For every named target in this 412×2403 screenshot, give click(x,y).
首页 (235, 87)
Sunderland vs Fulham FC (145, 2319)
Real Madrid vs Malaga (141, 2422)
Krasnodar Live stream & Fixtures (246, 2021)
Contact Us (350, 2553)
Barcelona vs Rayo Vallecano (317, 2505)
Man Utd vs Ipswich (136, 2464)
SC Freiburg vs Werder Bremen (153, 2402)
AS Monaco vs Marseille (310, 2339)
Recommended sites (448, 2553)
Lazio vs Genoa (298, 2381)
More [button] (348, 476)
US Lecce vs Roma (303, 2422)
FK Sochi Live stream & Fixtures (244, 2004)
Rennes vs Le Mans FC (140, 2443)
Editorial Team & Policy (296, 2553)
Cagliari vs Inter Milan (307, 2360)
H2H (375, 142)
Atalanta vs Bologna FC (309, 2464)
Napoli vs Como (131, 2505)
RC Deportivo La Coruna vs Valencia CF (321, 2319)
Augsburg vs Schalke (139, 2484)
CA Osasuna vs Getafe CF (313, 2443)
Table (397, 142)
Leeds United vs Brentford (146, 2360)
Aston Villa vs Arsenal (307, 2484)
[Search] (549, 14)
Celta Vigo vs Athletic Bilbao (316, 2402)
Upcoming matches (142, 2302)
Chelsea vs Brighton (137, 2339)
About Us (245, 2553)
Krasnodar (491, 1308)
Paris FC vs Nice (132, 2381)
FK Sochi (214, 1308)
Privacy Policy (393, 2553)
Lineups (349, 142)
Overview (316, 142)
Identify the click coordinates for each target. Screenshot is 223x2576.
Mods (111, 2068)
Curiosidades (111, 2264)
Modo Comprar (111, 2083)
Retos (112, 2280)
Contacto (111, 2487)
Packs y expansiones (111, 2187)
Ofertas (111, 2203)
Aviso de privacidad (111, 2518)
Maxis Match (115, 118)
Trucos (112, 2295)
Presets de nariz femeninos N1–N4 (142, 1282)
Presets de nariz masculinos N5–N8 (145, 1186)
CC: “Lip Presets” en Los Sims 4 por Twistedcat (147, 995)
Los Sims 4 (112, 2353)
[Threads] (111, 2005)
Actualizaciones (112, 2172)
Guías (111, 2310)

- - -

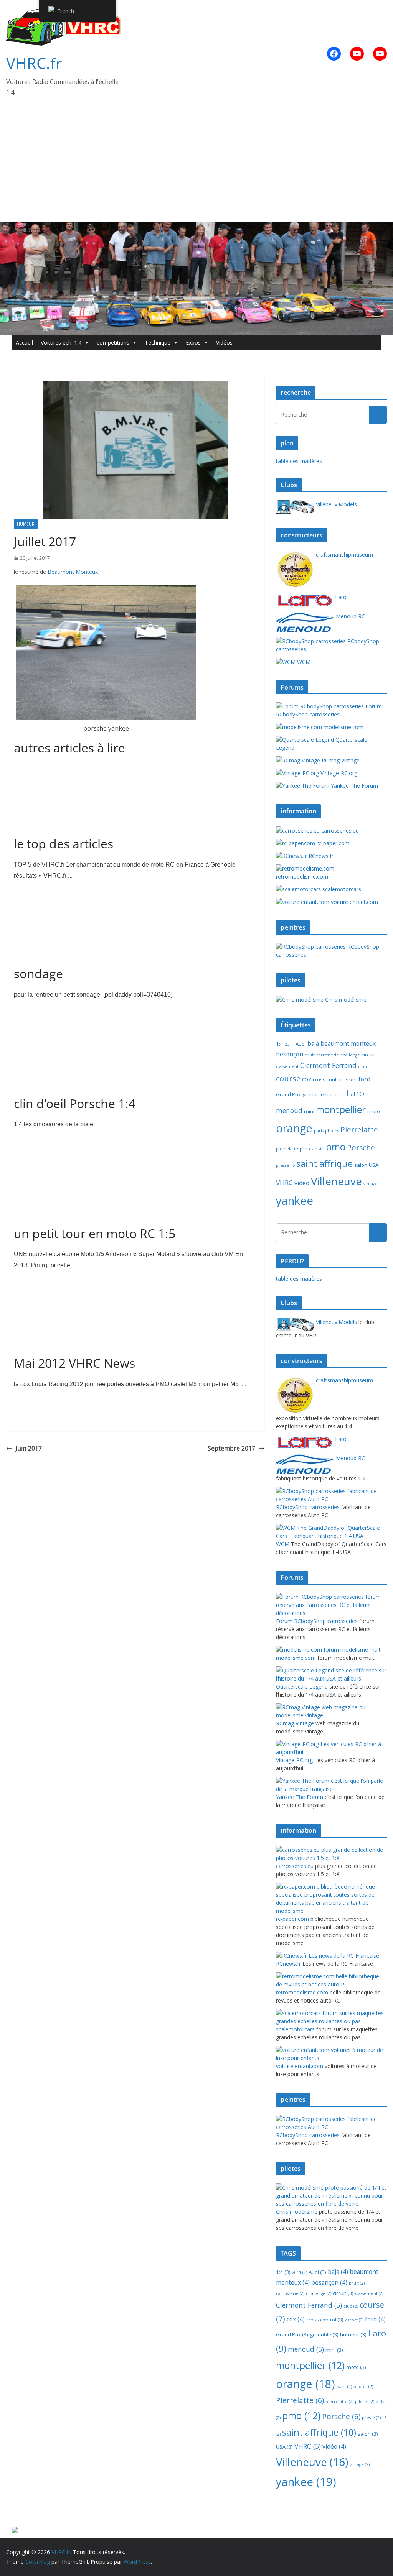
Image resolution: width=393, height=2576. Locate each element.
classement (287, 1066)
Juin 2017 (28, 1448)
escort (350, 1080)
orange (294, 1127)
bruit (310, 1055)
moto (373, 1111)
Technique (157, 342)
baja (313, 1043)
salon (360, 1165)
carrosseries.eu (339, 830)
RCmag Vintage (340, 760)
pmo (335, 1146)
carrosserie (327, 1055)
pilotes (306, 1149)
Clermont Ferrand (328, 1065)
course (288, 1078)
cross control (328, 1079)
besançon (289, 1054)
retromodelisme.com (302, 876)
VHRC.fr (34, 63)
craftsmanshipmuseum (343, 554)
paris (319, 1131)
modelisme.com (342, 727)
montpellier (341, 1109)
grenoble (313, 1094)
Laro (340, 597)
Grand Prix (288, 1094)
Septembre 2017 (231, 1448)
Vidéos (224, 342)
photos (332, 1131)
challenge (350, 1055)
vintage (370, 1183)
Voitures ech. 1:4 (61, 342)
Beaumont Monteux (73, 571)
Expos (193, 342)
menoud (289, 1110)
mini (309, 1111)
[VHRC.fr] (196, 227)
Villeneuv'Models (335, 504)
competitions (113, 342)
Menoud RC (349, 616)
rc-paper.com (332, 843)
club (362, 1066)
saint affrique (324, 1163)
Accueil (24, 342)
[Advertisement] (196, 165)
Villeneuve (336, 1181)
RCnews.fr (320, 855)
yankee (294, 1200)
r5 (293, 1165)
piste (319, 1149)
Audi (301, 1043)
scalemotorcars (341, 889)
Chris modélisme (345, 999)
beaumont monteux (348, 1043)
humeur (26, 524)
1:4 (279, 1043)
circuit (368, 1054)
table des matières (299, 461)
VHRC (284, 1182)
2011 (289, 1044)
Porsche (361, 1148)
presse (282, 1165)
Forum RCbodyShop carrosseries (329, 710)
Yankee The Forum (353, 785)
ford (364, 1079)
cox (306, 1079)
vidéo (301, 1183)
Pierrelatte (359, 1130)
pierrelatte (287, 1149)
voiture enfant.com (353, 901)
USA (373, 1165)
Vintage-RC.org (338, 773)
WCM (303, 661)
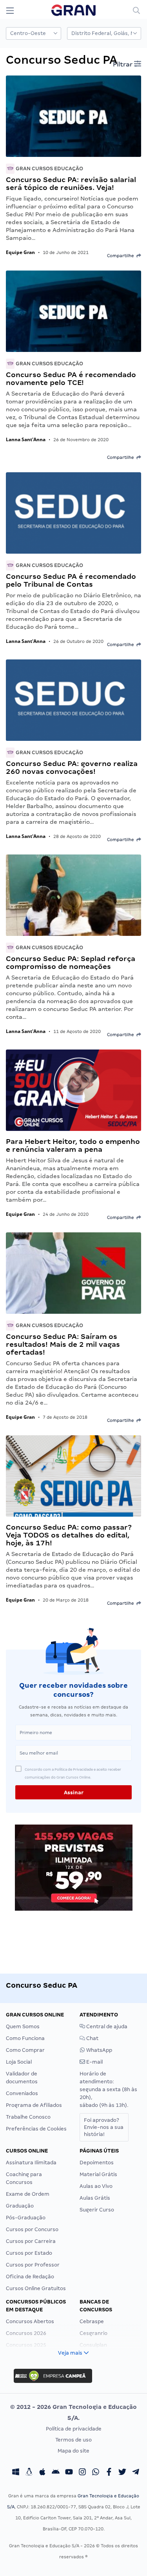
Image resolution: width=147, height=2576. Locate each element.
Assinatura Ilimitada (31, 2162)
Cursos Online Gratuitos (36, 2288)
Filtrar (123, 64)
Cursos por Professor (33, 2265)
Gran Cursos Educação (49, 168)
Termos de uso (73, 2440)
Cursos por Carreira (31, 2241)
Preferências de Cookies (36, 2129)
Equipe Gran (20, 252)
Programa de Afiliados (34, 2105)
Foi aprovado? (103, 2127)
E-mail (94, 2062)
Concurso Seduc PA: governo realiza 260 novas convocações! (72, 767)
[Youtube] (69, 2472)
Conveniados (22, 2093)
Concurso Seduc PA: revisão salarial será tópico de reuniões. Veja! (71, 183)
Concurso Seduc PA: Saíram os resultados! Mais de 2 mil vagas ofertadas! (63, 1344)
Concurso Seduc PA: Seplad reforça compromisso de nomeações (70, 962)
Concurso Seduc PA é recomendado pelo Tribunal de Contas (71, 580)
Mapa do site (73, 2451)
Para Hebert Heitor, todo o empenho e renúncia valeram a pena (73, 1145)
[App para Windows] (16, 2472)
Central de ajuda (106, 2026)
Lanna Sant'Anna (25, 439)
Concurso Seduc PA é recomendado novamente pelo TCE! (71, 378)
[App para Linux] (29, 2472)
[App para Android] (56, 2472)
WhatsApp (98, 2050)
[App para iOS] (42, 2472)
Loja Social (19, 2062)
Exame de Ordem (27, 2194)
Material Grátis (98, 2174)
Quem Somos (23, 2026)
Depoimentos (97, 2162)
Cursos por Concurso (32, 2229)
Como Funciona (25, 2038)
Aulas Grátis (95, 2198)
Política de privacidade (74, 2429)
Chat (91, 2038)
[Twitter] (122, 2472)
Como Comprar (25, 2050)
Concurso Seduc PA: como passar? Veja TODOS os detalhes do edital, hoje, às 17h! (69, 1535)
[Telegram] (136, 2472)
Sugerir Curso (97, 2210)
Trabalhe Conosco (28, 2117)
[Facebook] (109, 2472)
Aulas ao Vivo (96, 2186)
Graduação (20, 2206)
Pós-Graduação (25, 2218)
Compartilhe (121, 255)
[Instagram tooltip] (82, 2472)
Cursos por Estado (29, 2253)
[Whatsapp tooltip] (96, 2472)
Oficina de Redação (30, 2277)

- - -

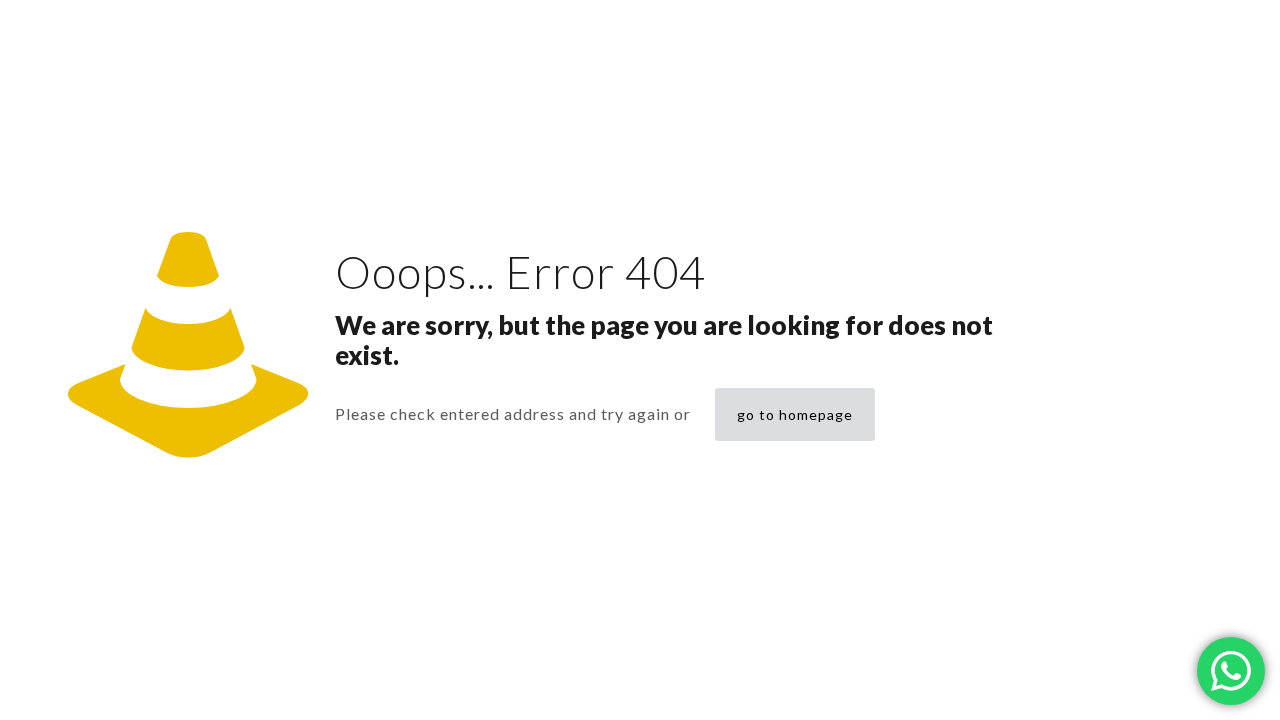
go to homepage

- - -

TASK BRIEF: Could you set down, exactly as written, the lines above between the one holding "Cursos Online Gratuitos (36, 2288)" and the one holding "Concurso Seduc PA: Seplad", inclusive, and nothing more?

SOLUTION:
Cursos Online Gratuitos (36, 2288)
Filtrar (123, 64)
Cursos por Professor (33, 2265)
Gran Cursos Educação (49, 168)
Termos de uso (73, 2440)
Cursos por Carreira (31, 2241)
Preferências de Cookies (36, 2129)
Equipe Gran (20, 252)
Programa de Afiliados (34, 2105)
Foi aprovado? (103, 2127)
E-mail (94, 2062)
Concurso Seduc PA: governo realiza 260 novas convocações! (72, 767)
[Youtube] (69, 2472)
Conveniados (22, 2093)
Concurso Seduc PA: revisão salarial será tópico de reuniões. Veja! (71, 183)
Concurso Seduc PA: Saíram os resultados! Mais de 2 mil vagas ofertadas! (63, 1344)
Concurso Seduc PA: Seplad reforça compromisso de nomeações (70, 962)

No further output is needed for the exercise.